▶ _TASK BRIEF_
Only a number is required: how many lines of the material contain the word "agent"?

★ ★ ★ ★ ★

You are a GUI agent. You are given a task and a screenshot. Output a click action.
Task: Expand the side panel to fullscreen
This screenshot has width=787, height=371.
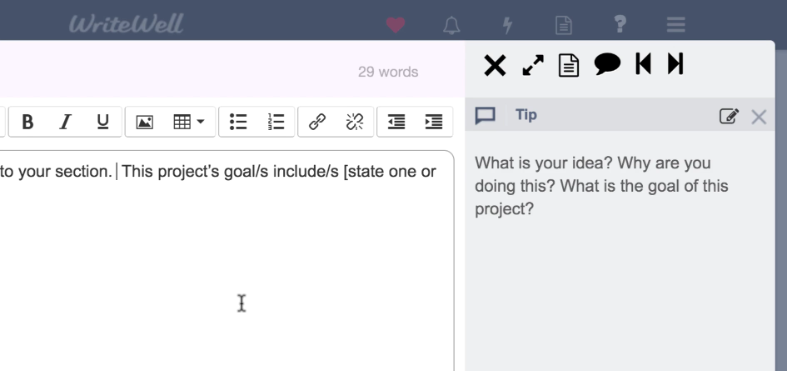pos(532,65)
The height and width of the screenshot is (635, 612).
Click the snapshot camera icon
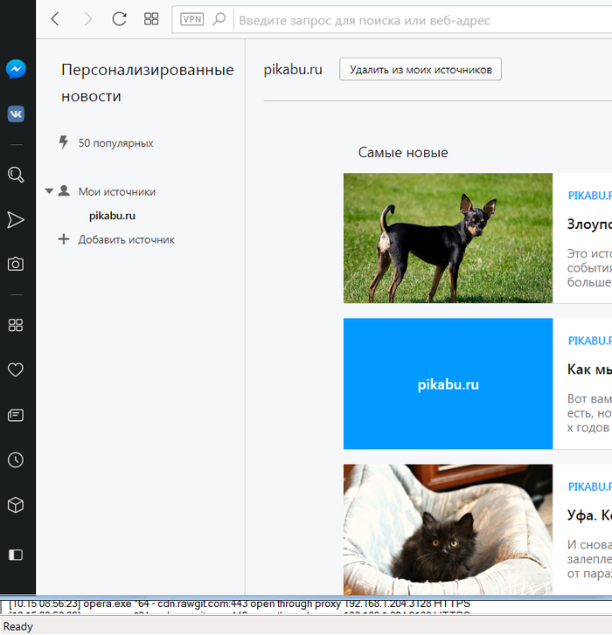(16, 264)
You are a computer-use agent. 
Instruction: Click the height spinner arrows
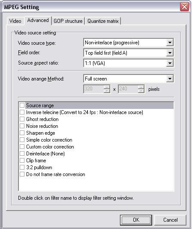click(141, 89)
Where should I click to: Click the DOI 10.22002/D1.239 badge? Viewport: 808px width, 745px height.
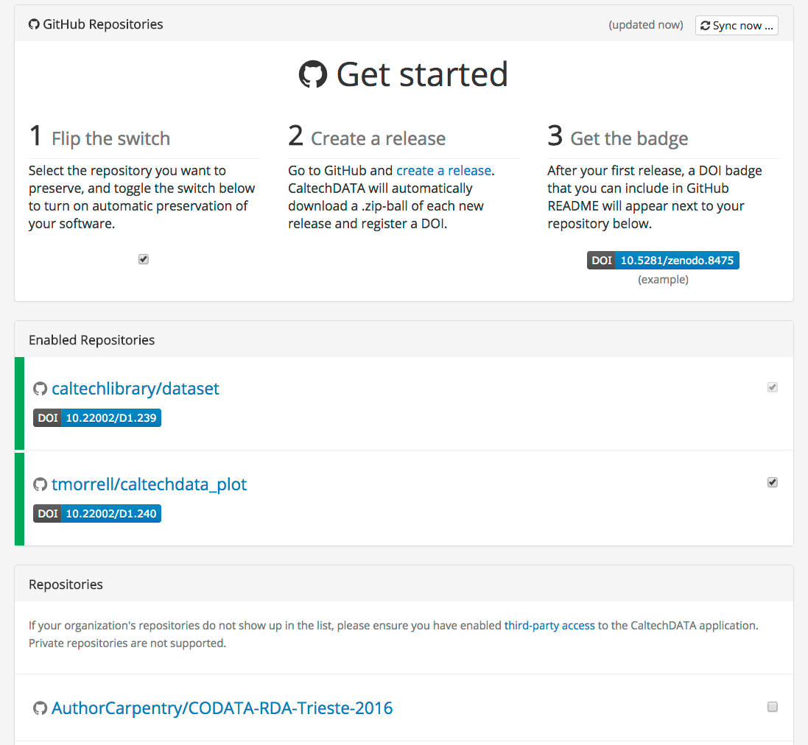click(97, 418)
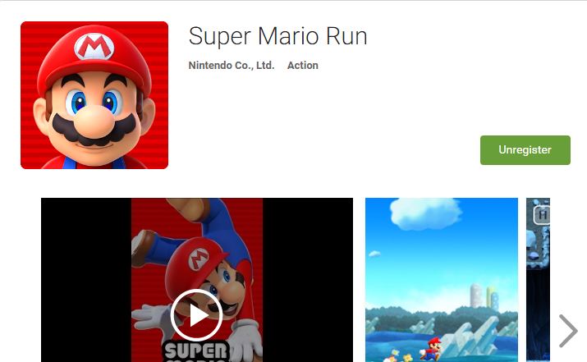
Task: Show next screenshots with right chevron arrow
Action: click(x=568, y=331)
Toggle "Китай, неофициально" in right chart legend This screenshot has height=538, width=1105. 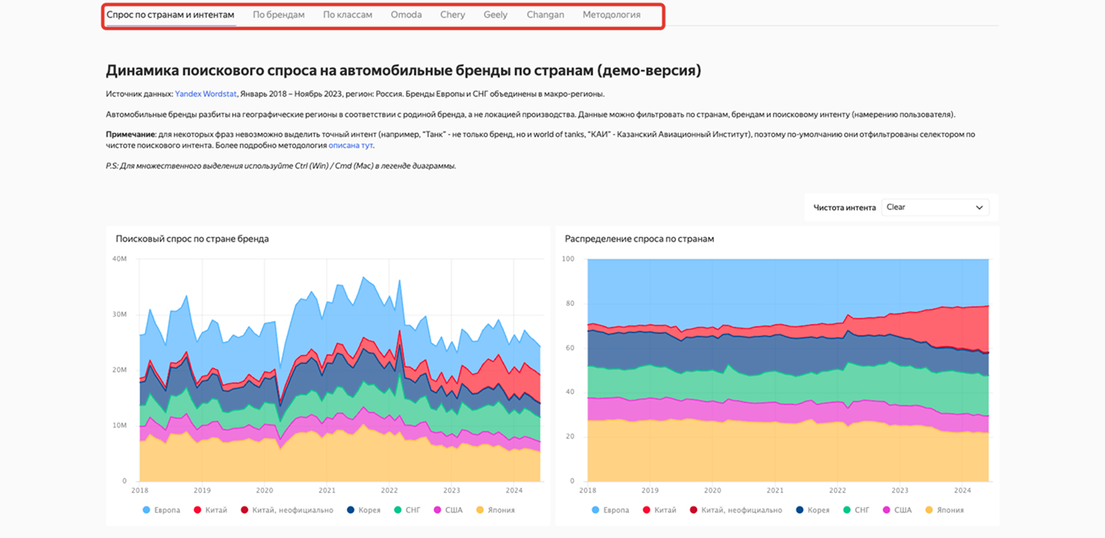[x=741, y=510]
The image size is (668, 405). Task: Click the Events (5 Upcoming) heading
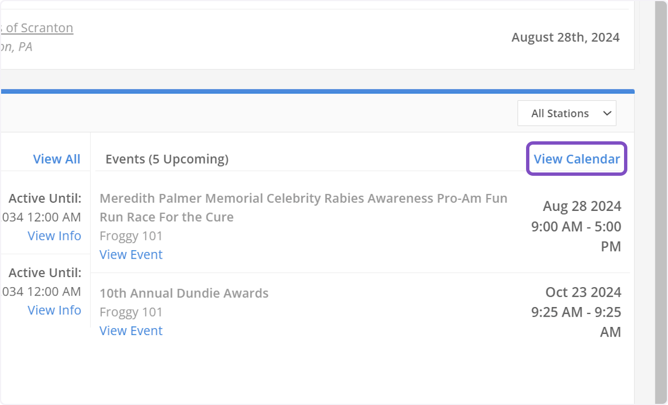167,159
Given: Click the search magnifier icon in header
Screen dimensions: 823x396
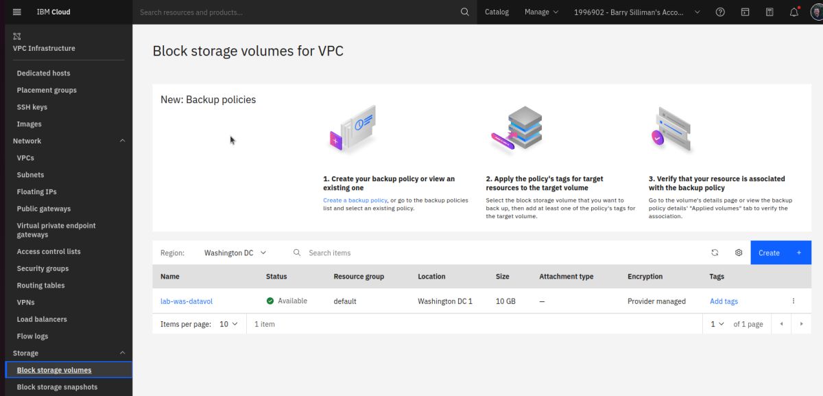Looking at the screenshot, I should click(x=465, y=12).
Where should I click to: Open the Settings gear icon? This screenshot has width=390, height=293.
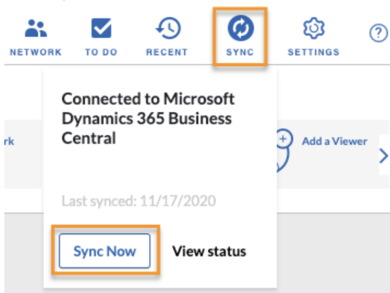point(313,28)
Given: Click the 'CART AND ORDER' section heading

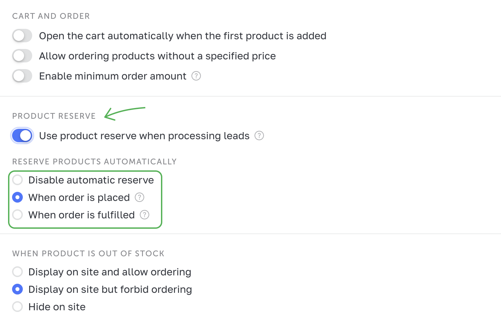Looking at the screenshot, I should (51, 16).
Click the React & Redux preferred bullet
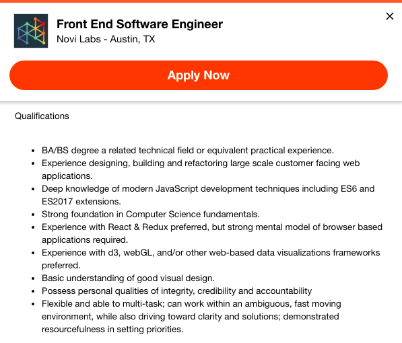402x343 pixels. point(212,233)
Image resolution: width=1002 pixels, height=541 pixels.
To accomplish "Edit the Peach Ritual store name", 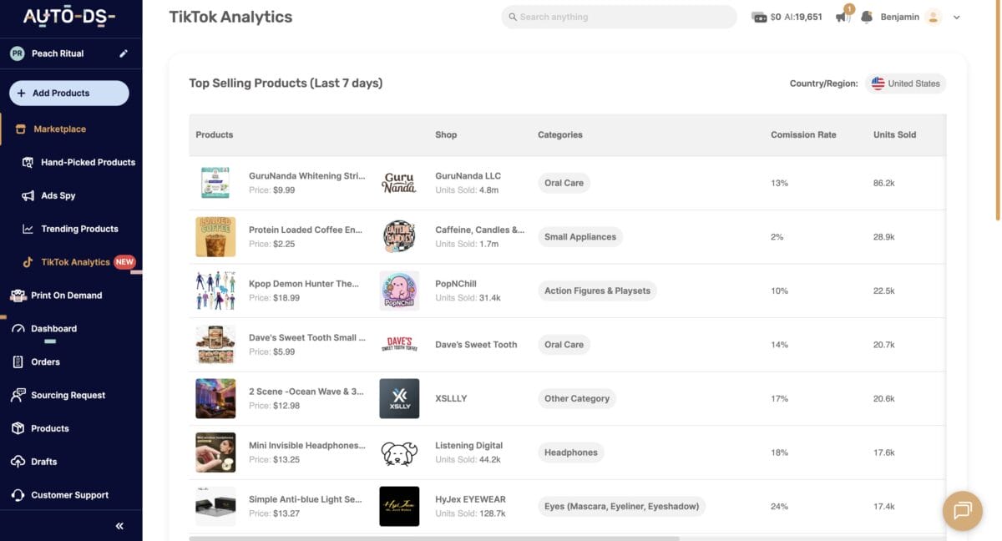I will pyautogui.click(x=122, y=52).
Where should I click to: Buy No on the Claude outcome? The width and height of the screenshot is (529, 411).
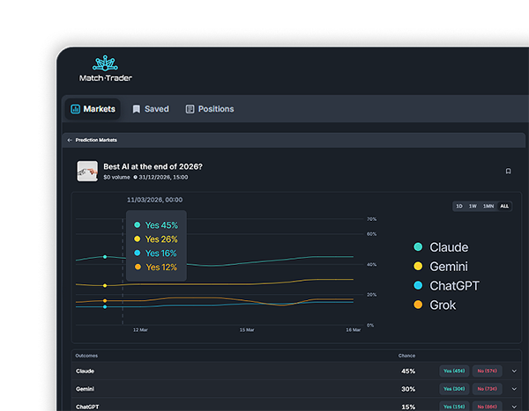tap(486, 371)
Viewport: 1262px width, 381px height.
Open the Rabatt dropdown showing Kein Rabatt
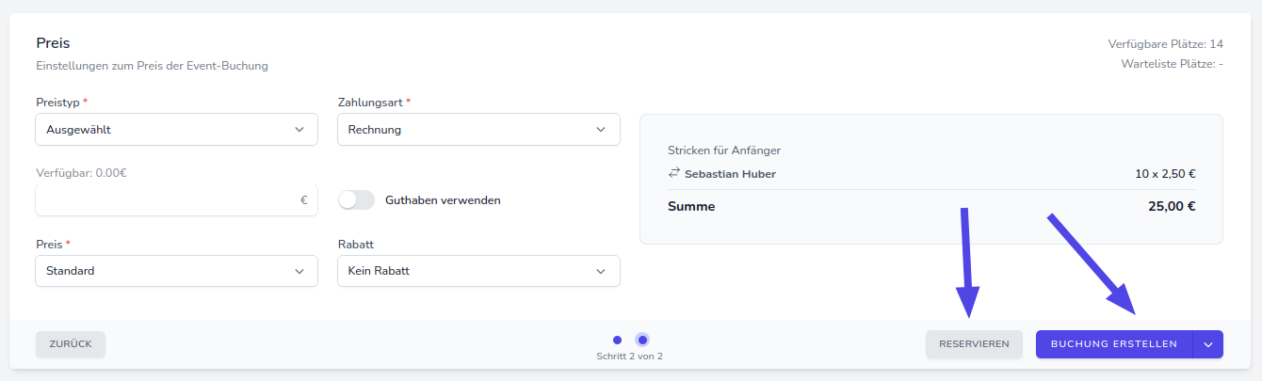pyautogui.click(x=478, y=271)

★ ★ ★ ★ ★

▶ _FINAL ANSWER_
2